How might a new food condiment brand break through the current market by offering a fresh approach to communicating the product's qualities without over-investing in resources?
I have always wondered why there is no originality in terms of package design when it comes to popular Philippine food condiments like pasta sauces, rice stews, and the like. Everyone follows the same color palette, the same food imagery, even the same typographic style.
My mom, a food chemist who has been in the industry for over 50 years, oversimplifies the rationale by saying: this is what people are comfortable with. Doing anything other than this would be frightening, and may risk consumer trial. Any attempt at a higher design quality than this would alienate the market, and think it is too expensive to consider.
Enter my brave concept condiment brand - Saucy. Seasoned Sauces for the Modern Filipino Palette.
Naming the brand came naturally, plucking out the word that offers not just a text book definition but also a colloquial term that complements the personality of the brand, as well as the intended consumer.

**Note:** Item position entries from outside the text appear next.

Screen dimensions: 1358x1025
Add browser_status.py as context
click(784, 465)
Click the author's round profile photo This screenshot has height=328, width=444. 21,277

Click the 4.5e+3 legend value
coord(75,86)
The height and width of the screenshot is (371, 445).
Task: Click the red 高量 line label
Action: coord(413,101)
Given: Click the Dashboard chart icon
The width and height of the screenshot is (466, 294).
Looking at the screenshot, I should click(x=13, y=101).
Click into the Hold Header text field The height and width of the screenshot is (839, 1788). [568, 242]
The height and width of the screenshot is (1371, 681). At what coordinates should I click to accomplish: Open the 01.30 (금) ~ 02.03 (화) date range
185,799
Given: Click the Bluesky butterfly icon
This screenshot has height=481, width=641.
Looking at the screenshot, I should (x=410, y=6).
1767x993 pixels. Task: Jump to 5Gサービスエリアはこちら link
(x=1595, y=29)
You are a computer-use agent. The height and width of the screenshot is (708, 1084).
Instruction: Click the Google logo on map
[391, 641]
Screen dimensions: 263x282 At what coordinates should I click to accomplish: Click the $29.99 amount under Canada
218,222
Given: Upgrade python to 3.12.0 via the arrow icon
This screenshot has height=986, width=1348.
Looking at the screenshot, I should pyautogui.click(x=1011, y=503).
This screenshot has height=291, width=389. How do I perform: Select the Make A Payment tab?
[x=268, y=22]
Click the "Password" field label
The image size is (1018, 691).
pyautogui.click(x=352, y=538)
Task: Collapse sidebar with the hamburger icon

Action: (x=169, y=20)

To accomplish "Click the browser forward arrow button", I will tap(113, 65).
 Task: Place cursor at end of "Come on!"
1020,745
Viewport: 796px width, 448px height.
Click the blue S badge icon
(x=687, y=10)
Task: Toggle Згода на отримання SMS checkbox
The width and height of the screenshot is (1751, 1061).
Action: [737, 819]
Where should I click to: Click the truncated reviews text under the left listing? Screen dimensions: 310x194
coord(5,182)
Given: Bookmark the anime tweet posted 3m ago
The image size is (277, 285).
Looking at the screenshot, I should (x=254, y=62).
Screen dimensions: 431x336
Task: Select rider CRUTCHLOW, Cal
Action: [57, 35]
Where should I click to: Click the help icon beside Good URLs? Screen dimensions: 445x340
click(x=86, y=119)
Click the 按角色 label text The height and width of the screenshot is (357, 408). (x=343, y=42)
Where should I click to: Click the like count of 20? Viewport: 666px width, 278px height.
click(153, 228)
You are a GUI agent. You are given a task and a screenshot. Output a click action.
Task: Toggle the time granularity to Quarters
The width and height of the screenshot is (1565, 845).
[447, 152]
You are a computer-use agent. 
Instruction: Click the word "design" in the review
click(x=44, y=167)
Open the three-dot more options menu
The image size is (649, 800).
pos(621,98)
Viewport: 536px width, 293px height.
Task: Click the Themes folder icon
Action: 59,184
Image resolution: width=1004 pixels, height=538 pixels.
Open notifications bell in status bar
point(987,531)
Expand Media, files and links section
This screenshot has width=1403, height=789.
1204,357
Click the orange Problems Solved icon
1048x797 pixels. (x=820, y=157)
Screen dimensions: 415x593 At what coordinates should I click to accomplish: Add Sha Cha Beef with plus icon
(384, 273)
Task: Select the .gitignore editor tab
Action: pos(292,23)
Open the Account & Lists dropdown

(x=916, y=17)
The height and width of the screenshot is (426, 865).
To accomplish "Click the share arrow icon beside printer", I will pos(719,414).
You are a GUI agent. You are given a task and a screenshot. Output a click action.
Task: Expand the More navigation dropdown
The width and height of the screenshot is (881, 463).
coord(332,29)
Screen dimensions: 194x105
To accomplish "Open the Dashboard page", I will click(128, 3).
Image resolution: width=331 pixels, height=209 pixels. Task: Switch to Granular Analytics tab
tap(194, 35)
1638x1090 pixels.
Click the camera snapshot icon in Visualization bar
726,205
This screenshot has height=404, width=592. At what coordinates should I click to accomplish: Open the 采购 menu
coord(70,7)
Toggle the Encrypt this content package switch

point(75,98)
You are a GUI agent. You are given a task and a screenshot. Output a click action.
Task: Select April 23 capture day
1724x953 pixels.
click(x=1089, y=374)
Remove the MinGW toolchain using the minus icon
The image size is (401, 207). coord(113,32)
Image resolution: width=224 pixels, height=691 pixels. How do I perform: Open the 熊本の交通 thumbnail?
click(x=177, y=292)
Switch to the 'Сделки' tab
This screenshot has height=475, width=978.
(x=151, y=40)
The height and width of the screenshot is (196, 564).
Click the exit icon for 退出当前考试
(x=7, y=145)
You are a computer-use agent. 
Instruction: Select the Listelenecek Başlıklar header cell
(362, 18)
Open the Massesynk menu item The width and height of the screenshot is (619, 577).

Saucy is not only oozing with sauce, but also a homonym to "sosi", a local term for having sophisticated taste. The typography and the use of minimalism and abstract elements lean in on this sophistication, because I believe the consumer is smart enough to put it all together, and consider trying the brand.
Filipinos love their sauces, and for practical reasons. We can transform one raw ingredient into a feast with a single bowlful of any sauce, and feed so much more of our neighborhood. This is why in our supermarkets, there are more than 2 aisles dedicated to sauces of all kinds, most typically shown in stand-up pouches too. Why? It's unbreakable, it's more portable, and it's most cost-efficient to produce.
The visual system of Saucy relies very much on a consumer's existing knowledge of food. We've seen the same stock imagery of the finished product on a pouch to know that that's the expected outcome.
With this design, the base ingredient is the platform, and an abstract graphic element is on top of it, all to say that Saucy is in fact the sauce for this ingredient. This brand wants you to create your own final dish. It doesn't have to be the same old pasta, or the same old rice topping, or the same old noodles. We are simply giving you the tool to do whatever you want to.
Stand-up pouches are usually printed full-color, but with Saucy, the main wordmark has no ink overlay, exposing the glossy metallic substrate. This is a simple way to elevate the package design, and create shine when the grocery lighting hits it.
I had fun creating this brand. And just to test how it fares, I figured to drop it into a lineup of the competition to see how it would stack up.
From this vantage point, it is the clearest, most direct branding you'll ever find.